# What to work on:
Edit the data below so that every "width and height" becomes "size", changing nothing else, and leave the pictures out of your answer.

# Records shown:
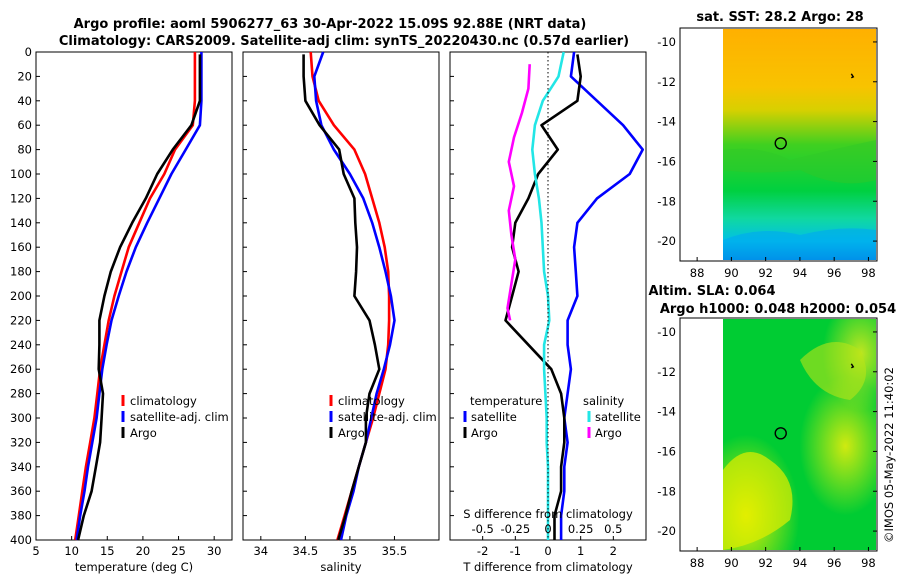 This screenshot has height=584, width=900. Describe the element at coordinates (780, 18) in the screenshot. I see `sst-map-title: sat. SST: 28.2 Argo: 28` at that location.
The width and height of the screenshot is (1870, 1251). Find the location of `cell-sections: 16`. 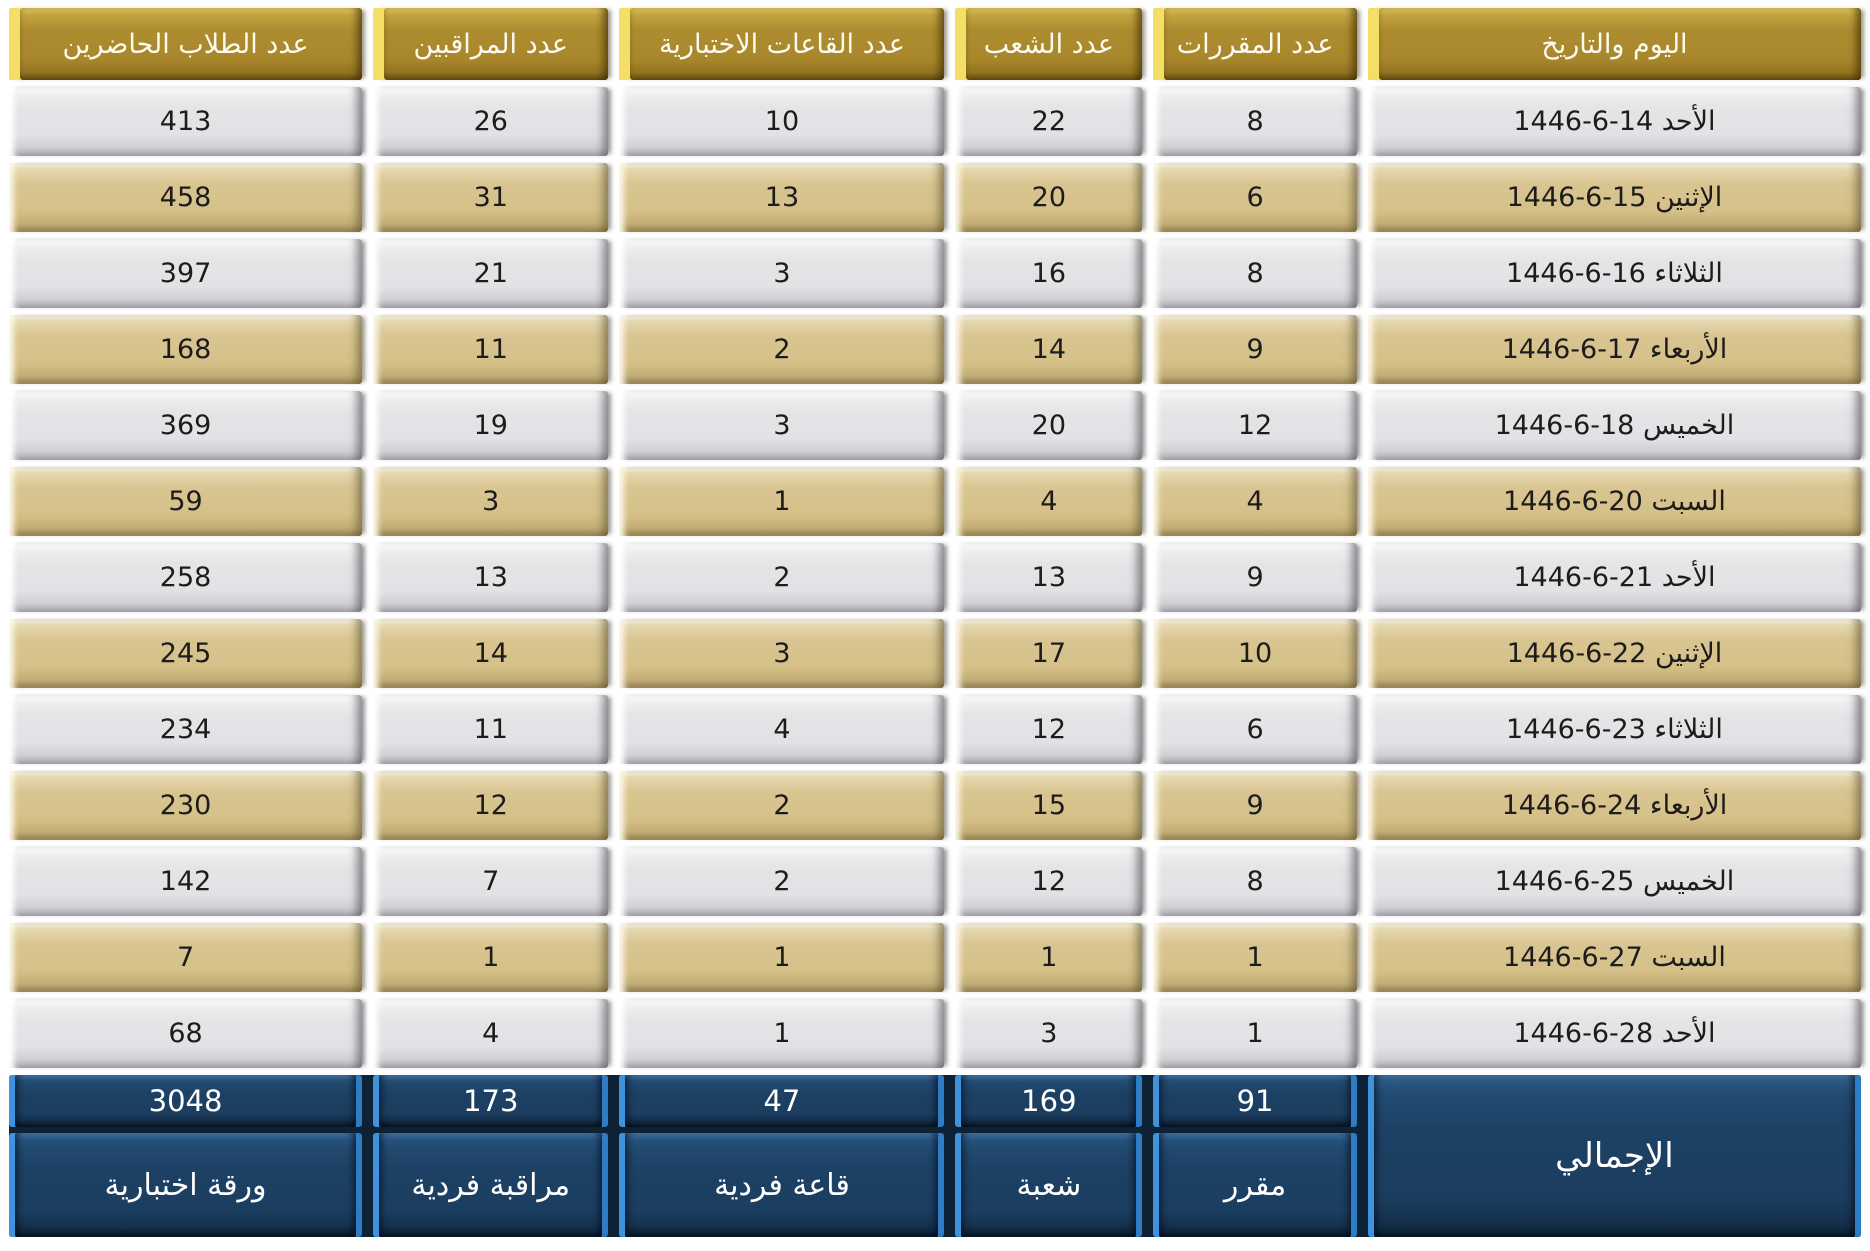

cell-sections: 16 is located at coordinates (1049, 274).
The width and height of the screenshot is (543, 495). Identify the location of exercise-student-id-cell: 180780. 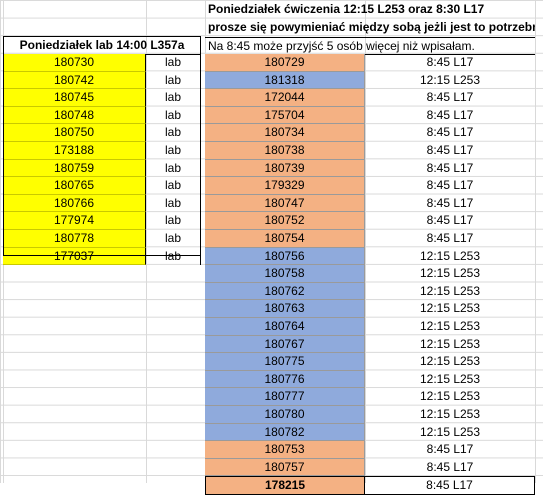
(285, 415).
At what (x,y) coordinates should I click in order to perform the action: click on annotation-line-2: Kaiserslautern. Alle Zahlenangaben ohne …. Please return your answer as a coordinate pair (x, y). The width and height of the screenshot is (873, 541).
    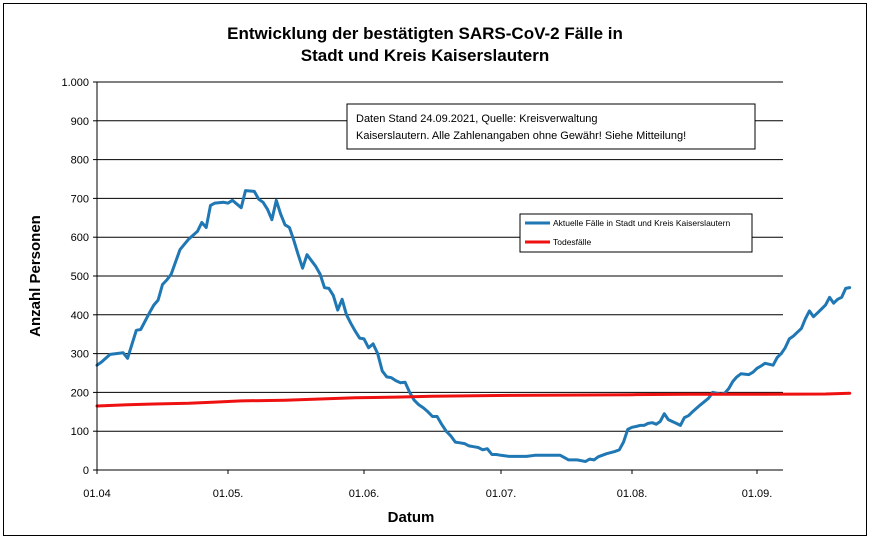
    Looking at the image, I should click on (521, 136).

# Answer box:
 This screenshot has height=584, width=900. Describe the element at coordinates (780, 18) in the screenshot. I see `sst-map-title: sat. SST: 28.2 Argo: 28` at that location.
The size of the screenshot is (1870, 1251). Find the location of `cell-sections: 16`. 

cell-sections: 16 is located at coordinates (1049, 274).
The size of the screenshot is (543, 495). Identify the location of exercise-student-id-cell: 180780. 
(285, 415).
At what (x,y) coordinates should I click in order to perform the action: click on annotation-line-2: Kaiserslautern. Alle Zahlenangaben ohne …. Please return your answer as a coordinate pair (x, y). The size of the screenshot is (873, 541).
    Looking at the image, I should click on (521, 136).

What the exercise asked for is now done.